Dall’altra abbiamo la pazzia di Cersei, della sorella di Cat, di Ramsay e Joffrey e di recente anche un pochino di Daenerys; e in tutti i casi non si tratta della follia strana e divertente di Walt che pulisce il seminterrato dalla muffa, ma somiglia terribilmente a quella lucida e fredda di Heisenberg che torna in azione fuori dal supermercato: certo, il giovane Lannister e Lysa esternano spesso i loro disagi mentali con atti e parole privi di senso, però restano sempre in grado di complottare, ragionare e compiere gesti meschini. Nessuno di loro è matto in maniera innocua.
La differenza tra Breaking Bad e GOT è che in quest’ultimo uccidere e ferire fisicamente i nemici è in linea di massima consentito, quindi credo che Martin avrebbe fatto fare a Walt qualcosa di più, oltre ad avvertire i due rivali in affari di stare lontani dalla sua zona di spaccio; perché egli non è cattivo, e in genere non fa del male alle persone senza motivo, ma in quel momento si trova in una situazione in cui la sua emotività è alterata: dopo essersi sforzato invano di rinunciare a ciò che lo gratifica, finalmente accetta se stesso e i propri bisogni. Però questo, in una prospettiva inquietante, significa che l’unico modo per sfuggire alla follia è assecondarla, non cercare di reprimerla…
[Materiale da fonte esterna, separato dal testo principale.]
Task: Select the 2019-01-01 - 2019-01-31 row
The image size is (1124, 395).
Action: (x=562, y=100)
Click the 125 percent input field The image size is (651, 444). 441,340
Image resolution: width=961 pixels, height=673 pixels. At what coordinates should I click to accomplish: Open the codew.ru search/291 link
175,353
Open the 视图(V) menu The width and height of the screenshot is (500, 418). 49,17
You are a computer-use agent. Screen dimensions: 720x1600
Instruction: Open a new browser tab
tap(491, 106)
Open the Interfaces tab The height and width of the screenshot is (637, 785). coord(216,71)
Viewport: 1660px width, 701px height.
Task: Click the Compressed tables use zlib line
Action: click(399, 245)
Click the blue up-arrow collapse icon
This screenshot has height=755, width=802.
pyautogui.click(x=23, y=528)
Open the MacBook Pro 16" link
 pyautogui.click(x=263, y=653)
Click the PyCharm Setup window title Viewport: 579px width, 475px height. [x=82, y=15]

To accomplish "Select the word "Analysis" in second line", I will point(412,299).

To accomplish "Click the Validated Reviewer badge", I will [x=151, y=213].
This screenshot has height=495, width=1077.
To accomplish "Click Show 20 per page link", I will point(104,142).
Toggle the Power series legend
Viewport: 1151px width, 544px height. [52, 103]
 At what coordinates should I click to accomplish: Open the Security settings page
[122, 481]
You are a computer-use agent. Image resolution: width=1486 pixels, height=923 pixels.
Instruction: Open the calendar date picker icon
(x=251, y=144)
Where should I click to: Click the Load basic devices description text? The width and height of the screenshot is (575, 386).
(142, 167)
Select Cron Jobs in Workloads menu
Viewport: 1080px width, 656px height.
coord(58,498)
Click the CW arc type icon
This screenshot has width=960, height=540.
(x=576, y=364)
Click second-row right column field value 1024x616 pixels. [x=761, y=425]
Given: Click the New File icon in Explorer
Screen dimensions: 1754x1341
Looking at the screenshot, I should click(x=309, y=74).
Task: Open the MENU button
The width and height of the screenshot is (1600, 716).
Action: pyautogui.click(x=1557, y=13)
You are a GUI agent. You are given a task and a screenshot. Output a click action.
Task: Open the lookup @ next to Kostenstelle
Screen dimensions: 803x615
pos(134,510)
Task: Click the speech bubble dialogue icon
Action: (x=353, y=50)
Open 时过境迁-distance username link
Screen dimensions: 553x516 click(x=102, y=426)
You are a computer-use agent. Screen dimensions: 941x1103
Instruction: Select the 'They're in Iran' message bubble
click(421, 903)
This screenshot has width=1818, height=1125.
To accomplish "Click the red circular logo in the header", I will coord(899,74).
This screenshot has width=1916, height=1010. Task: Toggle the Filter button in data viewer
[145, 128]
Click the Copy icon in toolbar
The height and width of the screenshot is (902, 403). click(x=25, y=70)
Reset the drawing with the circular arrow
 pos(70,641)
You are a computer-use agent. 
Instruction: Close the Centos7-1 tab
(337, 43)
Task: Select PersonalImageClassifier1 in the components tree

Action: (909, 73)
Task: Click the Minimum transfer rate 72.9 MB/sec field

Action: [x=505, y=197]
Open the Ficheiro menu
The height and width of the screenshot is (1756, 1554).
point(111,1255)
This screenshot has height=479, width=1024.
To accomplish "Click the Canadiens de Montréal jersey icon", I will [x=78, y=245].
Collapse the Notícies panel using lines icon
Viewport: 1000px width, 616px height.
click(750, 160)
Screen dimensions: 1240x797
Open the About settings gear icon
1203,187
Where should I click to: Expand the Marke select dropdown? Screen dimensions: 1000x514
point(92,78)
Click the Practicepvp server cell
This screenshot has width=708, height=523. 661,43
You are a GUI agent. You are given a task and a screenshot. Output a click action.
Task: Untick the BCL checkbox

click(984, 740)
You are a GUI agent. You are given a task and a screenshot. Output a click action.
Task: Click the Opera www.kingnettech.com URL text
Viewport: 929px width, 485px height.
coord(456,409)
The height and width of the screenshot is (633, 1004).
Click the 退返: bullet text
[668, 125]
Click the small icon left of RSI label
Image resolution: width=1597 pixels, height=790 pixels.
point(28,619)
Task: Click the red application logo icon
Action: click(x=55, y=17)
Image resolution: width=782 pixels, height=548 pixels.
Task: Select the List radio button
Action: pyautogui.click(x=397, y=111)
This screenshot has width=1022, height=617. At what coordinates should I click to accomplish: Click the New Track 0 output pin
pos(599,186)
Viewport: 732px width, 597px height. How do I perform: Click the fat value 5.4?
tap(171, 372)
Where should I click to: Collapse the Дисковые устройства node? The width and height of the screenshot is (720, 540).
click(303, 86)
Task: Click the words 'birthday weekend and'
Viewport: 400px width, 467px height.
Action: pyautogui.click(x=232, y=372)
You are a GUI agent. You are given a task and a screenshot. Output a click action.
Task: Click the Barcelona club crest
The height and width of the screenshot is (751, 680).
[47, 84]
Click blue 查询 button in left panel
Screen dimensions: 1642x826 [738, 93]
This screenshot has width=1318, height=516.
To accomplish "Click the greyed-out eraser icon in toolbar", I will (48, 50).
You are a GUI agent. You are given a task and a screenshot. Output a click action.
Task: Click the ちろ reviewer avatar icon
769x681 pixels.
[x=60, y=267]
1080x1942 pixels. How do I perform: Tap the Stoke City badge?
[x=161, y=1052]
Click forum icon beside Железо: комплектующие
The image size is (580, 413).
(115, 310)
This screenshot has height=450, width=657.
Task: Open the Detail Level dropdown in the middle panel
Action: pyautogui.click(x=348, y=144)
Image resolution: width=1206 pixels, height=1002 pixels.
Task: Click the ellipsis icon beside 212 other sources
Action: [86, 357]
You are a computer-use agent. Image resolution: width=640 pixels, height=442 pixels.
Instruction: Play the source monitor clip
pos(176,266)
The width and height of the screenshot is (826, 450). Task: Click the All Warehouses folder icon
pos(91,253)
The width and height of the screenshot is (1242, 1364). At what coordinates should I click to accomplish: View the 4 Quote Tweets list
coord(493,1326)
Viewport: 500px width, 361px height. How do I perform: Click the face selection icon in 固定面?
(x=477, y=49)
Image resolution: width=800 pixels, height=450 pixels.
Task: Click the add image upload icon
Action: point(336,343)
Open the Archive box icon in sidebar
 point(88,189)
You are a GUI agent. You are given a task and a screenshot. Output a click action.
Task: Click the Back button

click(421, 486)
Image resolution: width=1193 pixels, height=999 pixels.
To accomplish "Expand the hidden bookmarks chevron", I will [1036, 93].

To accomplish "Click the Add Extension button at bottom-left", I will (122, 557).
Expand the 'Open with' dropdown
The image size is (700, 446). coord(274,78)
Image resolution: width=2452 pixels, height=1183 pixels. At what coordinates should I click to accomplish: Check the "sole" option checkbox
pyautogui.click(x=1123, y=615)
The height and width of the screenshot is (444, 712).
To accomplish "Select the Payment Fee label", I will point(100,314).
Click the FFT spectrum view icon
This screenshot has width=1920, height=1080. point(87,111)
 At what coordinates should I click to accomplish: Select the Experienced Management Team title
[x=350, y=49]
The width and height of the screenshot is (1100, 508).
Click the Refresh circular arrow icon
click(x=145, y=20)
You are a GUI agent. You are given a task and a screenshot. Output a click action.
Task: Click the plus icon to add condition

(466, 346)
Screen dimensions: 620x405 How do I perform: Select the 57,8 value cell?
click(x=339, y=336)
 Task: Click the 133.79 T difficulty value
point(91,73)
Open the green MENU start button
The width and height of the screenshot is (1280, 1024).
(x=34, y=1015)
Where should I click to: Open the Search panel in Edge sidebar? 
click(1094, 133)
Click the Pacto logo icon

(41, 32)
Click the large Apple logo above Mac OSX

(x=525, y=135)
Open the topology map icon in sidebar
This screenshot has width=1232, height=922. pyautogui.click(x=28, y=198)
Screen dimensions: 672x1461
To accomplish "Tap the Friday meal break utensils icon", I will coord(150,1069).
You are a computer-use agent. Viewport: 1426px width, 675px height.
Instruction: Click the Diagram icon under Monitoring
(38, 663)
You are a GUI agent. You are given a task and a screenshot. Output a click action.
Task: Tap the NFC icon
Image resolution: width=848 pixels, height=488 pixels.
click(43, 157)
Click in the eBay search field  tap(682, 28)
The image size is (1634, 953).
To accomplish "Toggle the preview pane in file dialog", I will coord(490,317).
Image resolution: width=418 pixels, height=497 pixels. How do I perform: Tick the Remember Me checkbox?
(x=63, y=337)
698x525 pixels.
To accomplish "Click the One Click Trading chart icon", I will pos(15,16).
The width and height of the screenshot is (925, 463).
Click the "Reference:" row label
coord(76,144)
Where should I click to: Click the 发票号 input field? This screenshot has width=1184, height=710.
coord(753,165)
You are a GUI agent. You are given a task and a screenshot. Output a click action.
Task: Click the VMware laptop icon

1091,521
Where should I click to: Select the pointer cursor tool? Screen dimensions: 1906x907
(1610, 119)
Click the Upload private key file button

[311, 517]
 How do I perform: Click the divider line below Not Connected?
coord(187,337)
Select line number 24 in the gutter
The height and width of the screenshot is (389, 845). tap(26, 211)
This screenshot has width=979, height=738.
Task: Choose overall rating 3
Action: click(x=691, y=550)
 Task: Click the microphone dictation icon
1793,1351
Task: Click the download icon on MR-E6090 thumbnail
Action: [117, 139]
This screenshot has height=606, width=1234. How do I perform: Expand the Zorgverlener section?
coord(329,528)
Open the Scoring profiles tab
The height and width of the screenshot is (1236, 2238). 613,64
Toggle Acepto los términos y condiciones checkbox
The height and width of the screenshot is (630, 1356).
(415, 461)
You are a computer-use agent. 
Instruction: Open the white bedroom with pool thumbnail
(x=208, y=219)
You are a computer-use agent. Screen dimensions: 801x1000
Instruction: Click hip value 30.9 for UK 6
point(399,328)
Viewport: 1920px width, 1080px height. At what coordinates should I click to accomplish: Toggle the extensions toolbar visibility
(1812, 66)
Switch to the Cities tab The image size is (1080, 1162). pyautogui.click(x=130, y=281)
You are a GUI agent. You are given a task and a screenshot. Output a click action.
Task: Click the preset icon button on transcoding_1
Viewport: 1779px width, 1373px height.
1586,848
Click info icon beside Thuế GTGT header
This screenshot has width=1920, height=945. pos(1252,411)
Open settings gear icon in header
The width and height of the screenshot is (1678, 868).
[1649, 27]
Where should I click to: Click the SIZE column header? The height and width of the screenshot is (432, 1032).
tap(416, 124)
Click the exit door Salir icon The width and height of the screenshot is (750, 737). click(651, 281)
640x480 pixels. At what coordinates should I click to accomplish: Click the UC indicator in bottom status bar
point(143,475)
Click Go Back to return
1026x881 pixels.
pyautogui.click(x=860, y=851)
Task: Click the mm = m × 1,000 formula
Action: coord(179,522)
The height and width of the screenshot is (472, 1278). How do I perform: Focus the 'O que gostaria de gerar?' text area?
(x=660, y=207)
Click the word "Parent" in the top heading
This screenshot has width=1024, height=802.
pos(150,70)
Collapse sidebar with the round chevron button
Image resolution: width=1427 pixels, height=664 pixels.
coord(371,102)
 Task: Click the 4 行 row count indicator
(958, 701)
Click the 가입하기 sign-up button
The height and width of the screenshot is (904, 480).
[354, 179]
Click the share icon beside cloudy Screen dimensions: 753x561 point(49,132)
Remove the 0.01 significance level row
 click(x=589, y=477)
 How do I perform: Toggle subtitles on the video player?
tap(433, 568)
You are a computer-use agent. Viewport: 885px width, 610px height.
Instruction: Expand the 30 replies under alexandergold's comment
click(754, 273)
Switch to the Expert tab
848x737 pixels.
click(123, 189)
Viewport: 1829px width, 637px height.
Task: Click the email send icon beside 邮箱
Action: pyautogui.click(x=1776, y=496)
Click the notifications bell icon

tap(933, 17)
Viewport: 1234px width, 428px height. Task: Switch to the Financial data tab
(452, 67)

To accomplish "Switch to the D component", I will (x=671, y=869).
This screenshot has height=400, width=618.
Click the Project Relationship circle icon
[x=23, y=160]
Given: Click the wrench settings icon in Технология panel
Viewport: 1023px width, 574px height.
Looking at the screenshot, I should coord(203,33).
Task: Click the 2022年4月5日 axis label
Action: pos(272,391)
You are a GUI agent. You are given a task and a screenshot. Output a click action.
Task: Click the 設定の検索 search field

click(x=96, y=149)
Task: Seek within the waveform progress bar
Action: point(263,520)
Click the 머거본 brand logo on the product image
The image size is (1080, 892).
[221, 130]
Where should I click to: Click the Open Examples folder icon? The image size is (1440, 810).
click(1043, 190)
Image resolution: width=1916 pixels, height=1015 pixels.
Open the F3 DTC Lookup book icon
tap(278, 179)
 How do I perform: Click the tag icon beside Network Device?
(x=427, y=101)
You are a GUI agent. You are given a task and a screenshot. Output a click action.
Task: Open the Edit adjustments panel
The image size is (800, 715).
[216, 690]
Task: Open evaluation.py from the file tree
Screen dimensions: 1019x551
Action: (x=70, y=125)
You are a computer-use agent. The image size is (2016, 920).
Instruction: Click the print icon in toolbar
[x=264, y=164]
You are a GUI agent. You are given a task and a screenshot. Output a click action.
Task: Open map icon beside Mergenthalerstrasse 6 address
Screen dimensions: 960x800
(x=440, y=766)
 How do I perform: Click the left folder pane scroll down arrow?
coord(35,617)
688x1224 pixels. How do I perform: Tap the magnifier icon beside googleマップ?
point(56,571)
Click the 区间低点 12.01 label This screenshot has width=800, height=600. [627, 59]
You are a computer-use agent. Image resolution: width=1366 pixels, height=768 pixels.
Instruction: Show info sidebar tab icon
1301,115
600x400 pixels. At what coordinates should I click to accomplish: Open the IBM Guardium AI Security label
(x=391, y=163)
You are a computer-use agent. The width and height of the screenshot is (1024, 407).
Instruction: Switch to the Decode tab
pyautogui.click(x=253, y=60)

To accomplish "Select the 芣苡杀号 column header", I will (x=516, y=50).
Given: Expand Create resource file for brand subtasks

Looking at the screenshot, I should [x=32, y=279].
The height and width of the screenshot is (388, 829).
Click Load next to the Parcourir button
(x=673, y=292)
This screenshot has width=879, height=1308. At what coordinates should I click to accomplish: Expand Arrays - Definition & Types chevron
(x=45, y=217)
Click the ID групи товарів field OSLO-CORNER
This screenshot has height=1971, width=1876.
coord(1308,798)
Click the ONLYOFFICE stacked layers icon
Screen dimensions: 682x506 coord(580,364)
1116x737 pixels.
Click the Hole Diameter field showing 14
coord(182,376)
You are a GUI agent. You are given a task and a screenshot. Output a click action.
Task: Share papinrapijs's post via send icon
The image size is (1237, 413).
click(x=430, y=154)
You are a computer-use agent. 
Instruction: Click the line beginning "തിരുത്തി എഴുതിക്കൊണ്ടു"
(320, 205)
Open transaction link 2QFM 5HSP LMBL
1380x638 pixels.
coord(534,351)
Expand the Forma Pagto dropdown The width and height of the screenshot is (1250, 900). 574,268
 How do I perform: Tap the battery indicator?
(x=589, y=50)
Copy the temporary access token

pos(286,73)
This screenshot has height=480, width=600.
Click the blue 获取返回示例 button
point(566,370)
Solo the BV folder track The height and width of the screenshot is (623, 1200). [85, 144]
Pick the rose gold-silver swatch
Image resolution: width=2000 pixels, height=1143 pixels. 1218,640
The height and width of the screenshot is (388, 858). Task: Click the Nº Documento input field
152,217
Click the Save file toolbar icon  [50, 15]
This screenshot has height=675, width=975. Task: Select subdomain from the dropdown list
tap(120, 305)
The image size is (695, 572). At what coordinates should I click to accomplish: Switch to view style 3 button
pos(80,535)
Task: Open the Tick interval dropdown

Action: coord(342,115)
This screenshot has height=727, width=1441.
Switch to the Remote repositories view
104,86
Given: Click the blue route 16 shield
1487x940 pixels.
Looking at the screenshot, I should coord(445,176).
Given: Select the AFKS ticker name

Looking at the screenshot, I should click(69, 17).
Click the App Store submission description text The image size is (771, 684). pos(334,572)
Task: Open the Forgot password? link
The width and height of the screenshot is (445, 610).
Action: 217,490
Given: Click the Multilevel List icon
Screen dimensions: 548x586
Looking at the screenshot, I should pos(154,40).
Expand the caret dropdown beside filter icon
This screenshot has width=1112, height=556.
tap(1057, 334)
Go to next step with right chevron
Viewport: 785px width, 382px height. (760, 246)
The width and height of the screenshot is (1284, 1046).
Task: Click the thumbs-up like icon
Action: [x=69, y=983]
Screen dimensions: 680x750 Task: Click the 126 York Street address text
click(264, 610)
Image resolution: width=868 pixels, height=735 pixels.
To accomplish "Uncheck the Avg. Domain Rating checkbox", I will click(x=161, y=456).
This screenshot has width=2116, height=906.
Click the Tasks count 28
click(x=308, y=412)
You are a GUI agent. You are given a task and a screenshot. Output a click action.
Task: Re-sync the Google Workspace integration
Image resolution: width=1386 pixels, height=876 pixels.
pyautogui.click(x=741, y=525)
Quella che Walt prende davanti ai due ragazzini è forse la decisione più importante della sua vita, una decisione che darà origine a tutto ciò che accadrà in seguito: una risoluzione dettata non più da una necessità concreta e comprensibile (perché ormai i soldi per curarsi il cancro e per la famiglia li ha guadagnati), bensì da una ragione personale. Ritengo quindi che Martin gli avrebbe fatto compiere un gesto più drastico, giusto per posizionarlo fin da subito sulla strada che ha scelto di percorrere.
Heisenberg osservò con disprezzo ingiustificato i due giovani, i quali gli stavano dinnanzi perplessi, ostentando sui volti ancora innocenti un’espressione di sconcerto.
Però il chimico strizzò gli occhi già affilati, e con un movimento fulmineo afferrò la gola di uno di loro. Strinse forte, non tanto da rischiare di ucciderlo ma abbastanza da assicurarsi di essere preso sul serio. L’altro, nel frattempo, annaspava senza saper bene che fare: le borse contenenti gli utensili per fabbricare la metanfetamina gli sfuggirono di mano, caddero per terra con un tonfo.
Walt avvicinò il viso a quello della propria vittima, piantando le pupille dilatate dalla rabbia addosso al ragazzo.
– Fuori dal mio territorio – scandì con decisione.